Vanderbilt Applied Optical Physics Group
Vanderbilt Applied Optical Physics Group
Welcome visitors!

This is the official website of the applied optics group at Vanderbilt University. In this site you will find everything about our recent work. Most of our research is centered on the interactions of light with matter, exploring such phenomena as fluorescence, scattering, ablation, tranmission of light from polymers, nanocrystals and organic materials.

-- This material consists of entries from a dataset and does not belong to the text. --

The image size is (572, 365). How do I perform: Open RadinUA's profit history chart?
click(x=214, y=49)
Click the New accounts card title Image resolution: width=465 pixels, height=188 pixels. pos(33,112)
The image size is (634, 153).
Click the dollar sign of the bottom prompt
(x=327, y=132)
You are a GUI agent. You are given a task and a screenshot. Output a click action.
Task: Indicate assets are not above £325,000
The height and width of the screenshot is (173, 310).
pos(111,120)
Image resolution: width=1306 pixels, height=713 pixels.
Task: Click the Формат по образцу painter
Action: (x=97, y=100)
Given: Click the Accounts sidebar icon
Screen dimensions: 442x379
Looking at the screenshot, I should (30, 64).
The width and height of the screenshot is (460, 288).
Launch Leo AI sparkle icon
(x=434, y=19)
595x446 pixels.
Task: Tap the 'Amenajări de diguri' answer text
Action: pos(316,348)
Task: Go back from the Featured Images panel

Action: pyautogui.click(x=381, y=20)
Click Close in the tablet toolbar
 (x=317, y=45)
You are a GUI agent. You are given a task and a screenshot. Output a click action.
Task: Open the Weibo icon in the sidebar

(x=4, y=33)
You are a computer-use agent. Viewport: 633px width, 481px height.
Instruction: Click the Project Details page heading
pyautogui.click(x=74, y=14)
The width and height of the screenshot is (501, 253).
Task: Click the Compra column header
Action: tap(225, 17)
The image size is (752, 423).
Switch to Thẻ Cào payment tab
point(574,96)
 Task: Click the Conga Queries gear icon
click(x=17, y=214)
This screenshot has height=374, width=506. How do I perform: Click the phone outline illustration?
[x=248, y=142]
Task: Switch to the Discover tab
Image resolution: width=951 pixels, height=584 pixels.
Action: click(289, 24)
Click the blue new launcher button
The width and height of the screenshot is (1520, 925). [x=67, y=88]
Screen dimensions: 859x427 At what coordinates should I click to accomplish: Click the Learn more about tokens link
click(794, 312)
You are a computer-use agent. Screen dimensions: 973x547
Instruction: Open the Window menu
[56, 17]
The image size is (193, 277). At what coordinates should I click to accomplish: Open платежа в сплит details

If you see something that intrigues you, do not hesitate to contact us for additional information! rene.lopez@vanderbilt.edu

 

 

 

About our work:

Optical physics deals with the generation, propagation and physical properties of light; the optical properties of matter; and the interaction of light and matter. Our group focuses on the interactions of visible, ultraviolet, and infrared laser light with surfaces, surface-supported nanoparticles, and gas-phase clusters.  We use conventional lasers and the W. M. Keck Vanderbilt Free-Electron Laser in our research projects, which include:

  • Phase transitions in metal-oxide nanoparticles and nanoparticle arrays, such as the metal-insulator transition in vanadium dioxide.
  • Linear and nonlinear optical processes in metal and metal-oxide nanoparticle arrays, such as harmonic generation, four-wave mixing, and plasmon resonance processes.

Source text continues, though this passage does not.